@Eric F
Mais pourquoi Eric F des « facteur aggravants » devant les ’« virus » ? Donnez nous des explications puisque vous maitrisez le sujet.
Quant à moi, je pense que les maladies respiratoires hivernales sont le fait d’une défense immunitaire de première ligne affaiblie qui permet aux bactéries de se frayer un chemin vers les alvéoles pulmonaires, et même de pénétrer la circulation sanguine, entrainant les pneumonies. De même, les matières particulaires polluantes peuvent, elles aussi, atteindre les alvéoles et pénétrer la circulation sanguine, commettant des dommages importants à l’endothélium vasculaire.

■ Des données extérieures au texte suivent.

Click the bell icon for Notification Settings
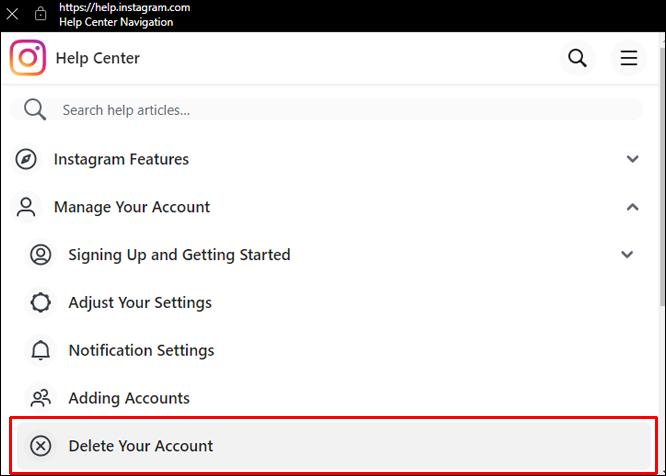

La « résistance aux virus », je l’appelle « immunité des voies respiratoires ». Et la science sait, aujourd’hui, parfaitement bien « pourquoi », l’immunité de première ligne faiblit.
Et puis, des contrevérités totales comme celle-ci (copié-collé) : « mais on a mesuré de manière systématique que quant la proportion de gens positifs augmente, l’épidémie repart, et lorsqu’il diminue l’épidémie décroit. Seuls des crétins bornés nient ce genre d’évidence, comme des terreplatistes. »...
Et bien non Eric F, les faits, l’observation des faits, nous montre que les épidémies arrivent brusquement lorsque certaines conditions météorologiques sont rassemblées (inversions thermiques, anticyclone, absence de pluie et de vent) et repartent tout aussi brusquement.
Les épidémies de maladies respiratoires n’ont strictement rien à voir avec la « proportion de gens positifs ». Vous faites dans le « dogme ». Toutes les preuves sont là, devant vos yeux, mais vous préférez regarder ailleurs. C’est votre problème.